Each cell shows a plan area, its delivery share, and permitted/target. Downtown's 58% is a single-area outlier; together with South LA, Wilshire, Boyle Heights, and Northeast LA, it carries the cycle. The Westside, the Valley wealth corridor, and Bel Air contribute almost nothing.

why the gap exists

Four causes, weighted by observed effect size

  1. 01

    Zoned capacity is below the target by design

    In most plan areas where deliveries lag, the underlying capacity ceiling is the binding constraint — not approval delay. LA's 2021 housing element promised rezones; the rezones arrived in 2024 and only partially.

    primary
  2. 02

    CEQA litigation delay tax

    Projects that face suit lose 1.5 – 6 years before delivery. See the CEQA litigation atlas — twelve cases in the 2015–2025 window moved 14,000+ units of cycle capacity by years, not by yes/no.

    secondary
  3. 03

    Wealth-zone immunity

    Plan areas with the highest median land value (Bel Air, Westwood, Sherman Oaks) deliver 3 – 9% of target. Plan areas with lower land value (Downtown, Boyle Heights, Northeast LA) deliver 19 – 58%. The pattern is institutional, not market-driven.

    primary
  4. 04

    Permit-to-occupancy lag

    A permitted unit takes 2 – 4 years to deliver. The cycle's back half will reveal whether 2024–2025 ED1 entitlements convert.

    tertiary

ed1 counterfactual

If a ministerial path had existed starting in 2017

2022 ED1 issued by Mayor Bass · first ministerial path for 100% affordable in LA
~30,000 units entitled under ED1 by 2025 (first deliveries arrive 2024–2026)
80–120K plausible additional units permitted 2017–2024 in a counterfactual ED1-was-earlier world, holding rates and labor conditions fixed
scope The counterfactual assumes only the ministerial path existed — it does not assume rates were different, that 100% affordable financing was easier, or that opposition disappeared.

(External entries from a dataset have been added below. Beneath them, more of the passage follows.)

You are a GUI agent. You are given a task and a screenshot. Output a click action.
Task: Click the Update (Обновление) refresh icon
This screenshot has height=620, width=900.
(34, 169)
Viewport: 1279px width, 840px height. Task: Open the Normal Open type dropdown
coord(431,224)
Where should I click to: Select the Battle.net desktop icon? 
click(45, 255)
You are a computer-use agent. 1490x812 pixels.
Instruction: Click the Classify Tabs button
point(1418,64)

The counterfactual is anchored to the observed ED1 entitlement rate of roughly 12,000 units per year of operation. Backcasting that rate to 2017 produces the 80–120K range, with the lower bound assuming half the pipeline would have been blocked or delayed by non-CEQA constraints (financing, permits, labor) and the upper bound assuming the pipeline scaled linearly.